The word ‘barometer’ was carefully chosen. ‘We’re really trying to capture the concept of pressure,’ says Drew Jones, Bloomberg’s business manager for corporations, investment banking and private equity. ‘Whether it’s changes in estimates, changes in ratings, or new research reports, IROs need to know what’s in the news about them and their peers.’
To design the IR dashboard, Jones and his team talked to IROs about their work flow, asking what they do and how they do it. ‘The data differs by region but the job is consistent globally,’ Jones says they found.
About three quarters of Bloomberg’s existing IRO users have had a chance to beta test the IR dashboard over the last few months. Their feedback has led to final tweaks, such as a credit tab in the peer barometer.

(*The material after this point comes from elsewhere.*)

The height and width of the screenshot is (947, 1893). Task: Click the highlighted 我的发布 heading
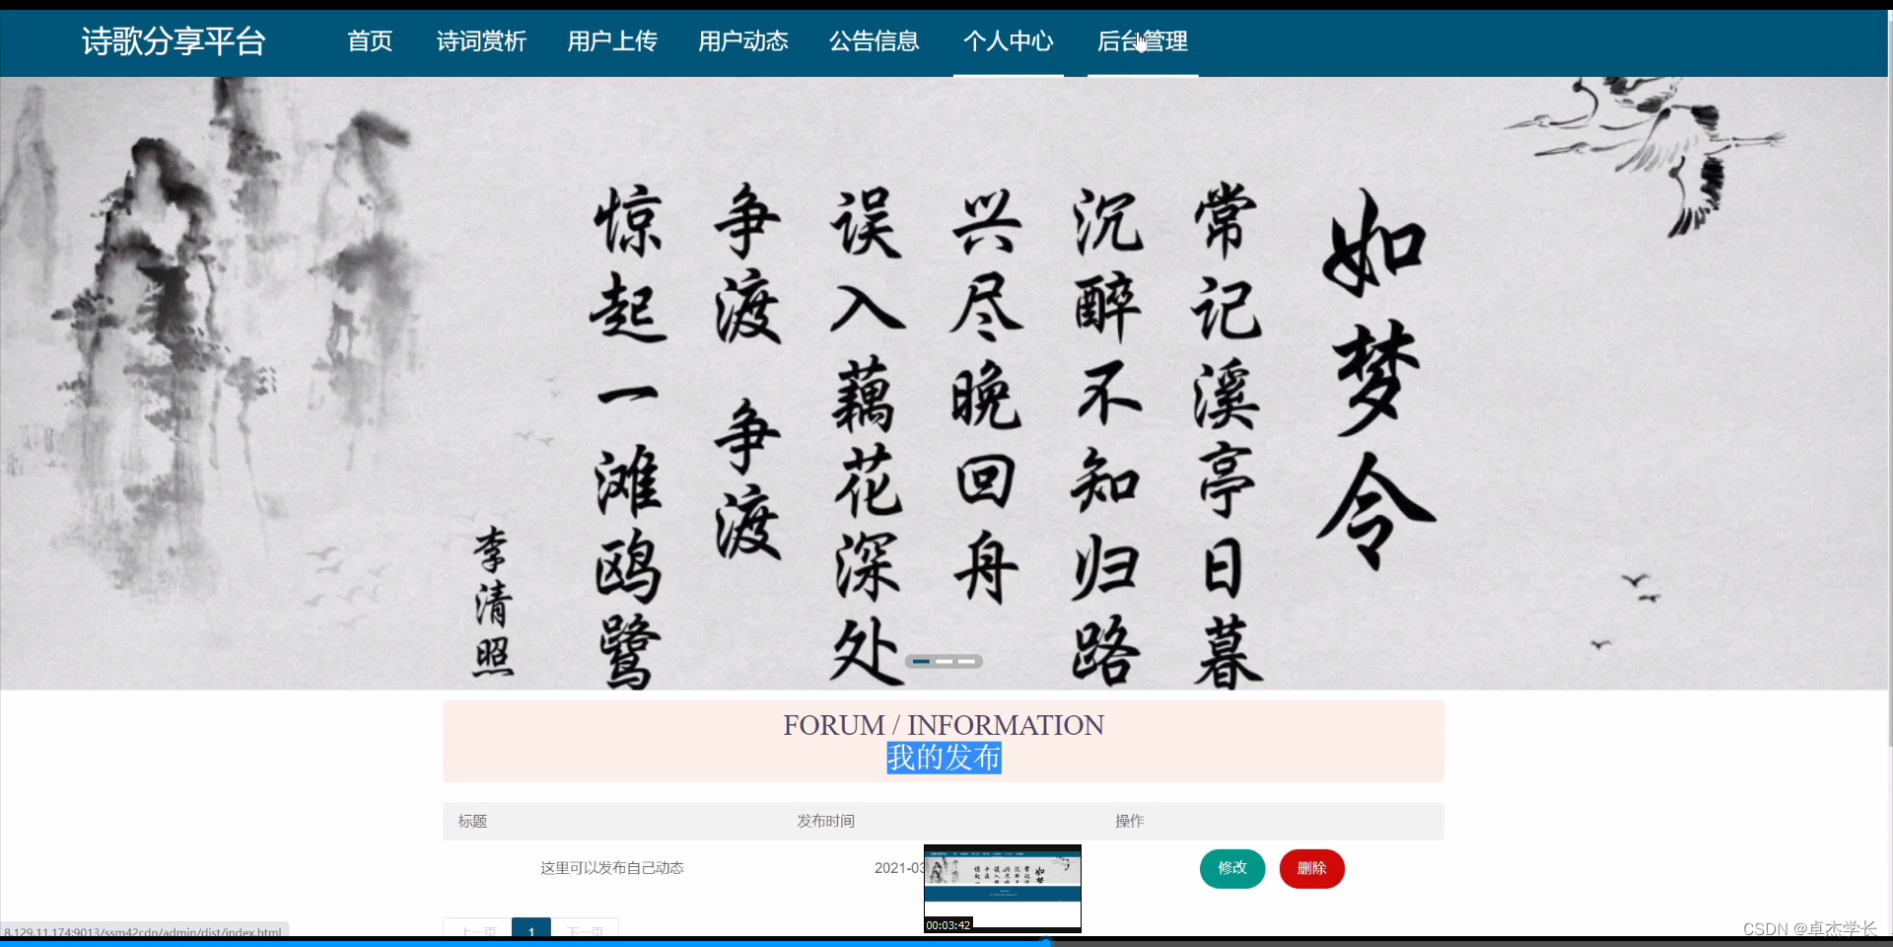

While the barometer analytics are new, other sections of the IR dashboard have familiar Bloomberg content such as analyst estimates or research from Bloomberg Industries, which launched last year with a team of industry analysts, many of them former sell-siders.
Some features, such as new shareholder analytics showing which institutions are buyers or sellers in a company’s own stock and its peer stocks, have clearly been designed as targeting tools. But Bloomberg’s IR dashboard stops short of trying to be a dedicated targeting and CRM system, like Thomson One or Ipreo’s BD Corporate. There’s no event or meeting management involved, and no information distribution.
However, IROs who haven’t been distracted by Bloomberg’s recent privacy problems could make good use of its hugely popular instant messaging and email functions, which directly link together its 315,000 users. For example, an IRO can look up any user and see if he or she is available to chat. ‘The IRO is one node in that ecosystem,’ Jones says. ‘Messaging is part of the community benefit.’
With its own industry research, consensus estimates and share ownership information, not to mention a huge range of sources for external data, Bloomberg has long been a gold mine for IROs – but one that was hard to make full use of. The new IR dashboard makes a dizzying array of data much more easily accessible.
Bloomberg's new IR dashboard combines new tools like a peer barometer (left) with familiar ones like news and research.